Whole-exome sequencing identifies rare variants in STAB2 associated with venous thromboembolic disease.

Deep vein thrombosis and pulmonary embolism, collectively defined as venous thromboembolism (VTE), are the third leading cause of cardiovascular death in the United States. Common genetic variants conferring increased varying degrees of VTE risk have been identified by genome-wide association studies (GWAS). Rare mutations in the anticoagulant genes PROC, PROS1 and SERPINC1 result in perinatal lethal thrombosis in homozygotes and markedly increased VTE risk in heterozygotes. However, currently described VTE variants account for an insufficient portion of risk to be routinely used for clinical decision making. To identify new rare VTE risk variants, we performed a whole-exome study of 393 individuals with unprovoked VTE and 6114 controls.

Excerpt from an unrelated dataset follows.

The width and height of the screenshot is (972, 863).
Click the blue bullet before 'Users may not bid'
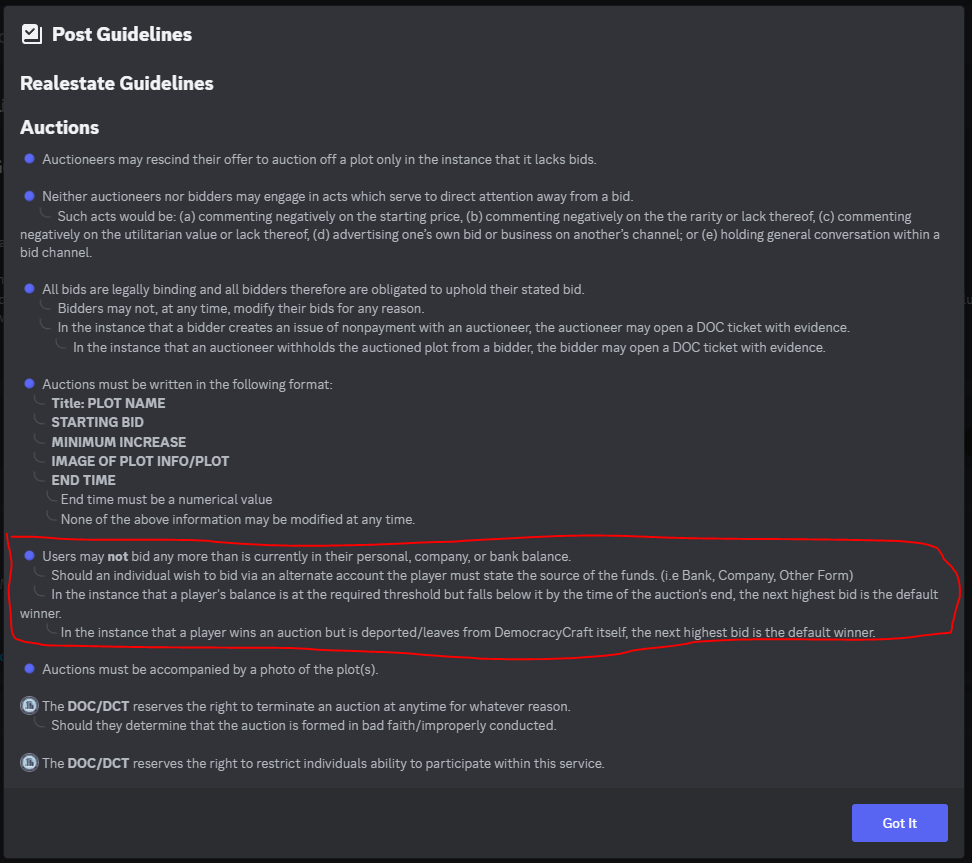click(x=29, y=555)
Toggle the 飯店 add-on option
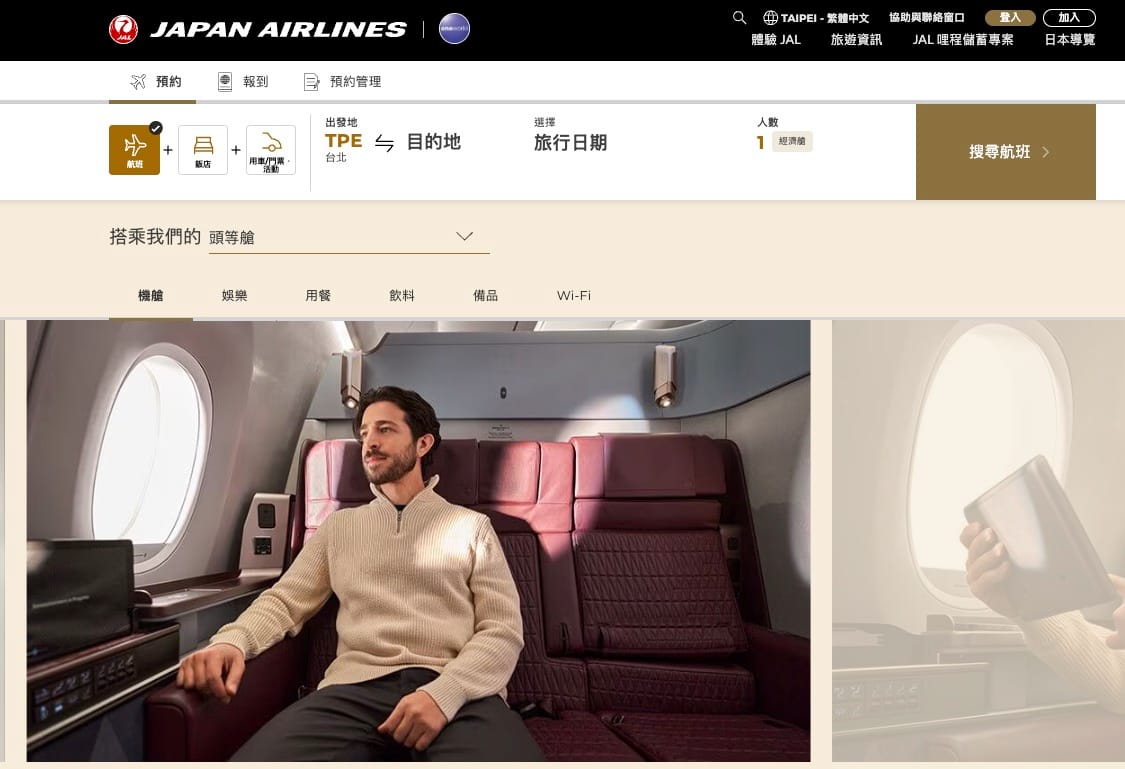The width and height of the screenshot is (1125, 769). [203, 150]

This study identified 4 genes harboring an excess number of rare damaging variants in patients with VTE: PROS1, STAB2, PROC, and SERPINC1. At STAB2, 7.8% of VTE cases and 2.4% of controls had a qualifying rare variant. In cell culture, VTE-associated variants of STAB2 had a reduced surface expression compared with reference STAB2. Common variants in STAB2 have been previously associated with plasma von Willebrand factor and coagulation factor VIII levels in GWAS, suggesting that haploinsufficiency of stabilin-2 may increase VTE risk through elevated levels of these procoagulants. In an independent cohort, we found higher von Willebrand factor levels and equivalent propeptide levels in individuals with rare STAB2 variants compared with controls. Taken together, this study demonstrates the utility of gene-based collapsing analyses to identify loci harboring an excess of rare variants with functional connections to a complex thrombotic disease.